During the early phase of the presidential campaign, Ahn Dae-hee, Park’s chief political reform strategist and former Supreme Court judge, had announced that the prime minister and ministers should be granted greater appointment powers and autonomy to enact policies.
|President-elect Park Geun-hye|
“The plans (announced by Ahn) are congruous with the political reforms that I had been thinking about,” Park had said in a statement released by her spokeswoman, Cho Yoon-sun.
But questions remained as to whether Park, or anyone else who wins the presidency, can realistically share what has been called the emperor-like power and status of Cheong Wa Dae.
“I don’t think it is really feasible,” said Cho Jung-kwan, a political science professor at Chonnam National University who researched Korean politics at Yale University, in an interview with The Korea Herald.
Cho said that a lack of historical precedent for strong, local governance in Korean history would make distribution of power difficult. “Everything has been historically concentrated at the center, in Seoul,” said Cho.
Such historical concentration of power also explains why South Korea’s government ministers rarely serve longer than a year and are easily removed for mishaps often attributed to the president.
“Because power is so concentrated at the center, all the blame is directed toward the center as well. But the president can’t give up his job every time he makes a mistake,” said Cho. “There needs to be a sacrificial lamb. So the ministers must be fired.”
Analysts estimate that the president can personally appoint over 10,000 posts in government and government-run businesses without approval from the National Assembly. That has led to the phenomenon of “parachute appointments,” where people lacking merit have been appointed to key government posts on the basis of regional and educational ties.
Park has recently criticized such appointments made under President Lee Myung-bak’s government, and has vowed to put an end to nepotism.

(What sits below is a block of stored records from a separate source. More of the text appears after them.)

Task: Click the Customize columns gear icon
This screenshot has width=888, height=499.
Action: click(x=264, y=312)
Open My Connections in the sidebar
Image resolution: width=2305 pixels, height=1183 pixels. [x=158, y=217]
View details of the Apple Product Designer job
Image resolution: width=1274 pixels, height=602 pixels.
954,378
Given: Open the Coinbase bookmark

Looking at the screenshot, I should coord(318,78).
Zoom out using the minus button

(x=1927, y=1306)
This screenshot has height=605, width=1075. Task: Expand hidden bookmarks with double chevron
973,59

“Recently, there has been a lot of talk about people lacking appropriate skills and expertise being sent to (key posts at) government-owned companies and public institutes via parachute,” Park told reporters on Dec. 25, which many took as a warning to the incumbent president. “(Such action) poses great risks to the people, and the next administration.”
Making government ministers more autonomous could be interpreted as Park’s attempt to weed out nepotism and the corruption that inevitably comes with the monopoly of power.
“In order to make ministers more autonomous, there needs to be a realistic transfer of many of the rights that Cheong Wa Dae previously exercised to the ministers,” a Saenuri Party official was quoted as saying Wednesday.
“The intent (of Park’s reform plans) is essentially telling ministers to not be too watchful of the president or Cheong Wa Dae when devising the ministry’s budget or personnel appointment,” the official said.
If Park follows through on the pledges she made as candidate, then ministers would likely be granted more leeway in personnel appointments within the ministry as well as government-affiliated institutes and public companies. There are currently 288 public institutions employing over 240,000 personnel.
Sources also say Park plans to elevate the role of Cabinet meetings, which have previously been criticized as merely parroting the orders of the president.
“The Cabinet meetings will be able to fulfill its original role if important governing issues are sent up to the Cabinet meeting and are decided with varied opinions of multiple ministers,” said Ok Dong-seok, a professor at Inha University who supervised the President-elect’s government reform plan.
For the first former daughter, the decentralization of power currently enjoyed by Cheong Wa Dae may offer a chance to step out from the shadow of her strongman father.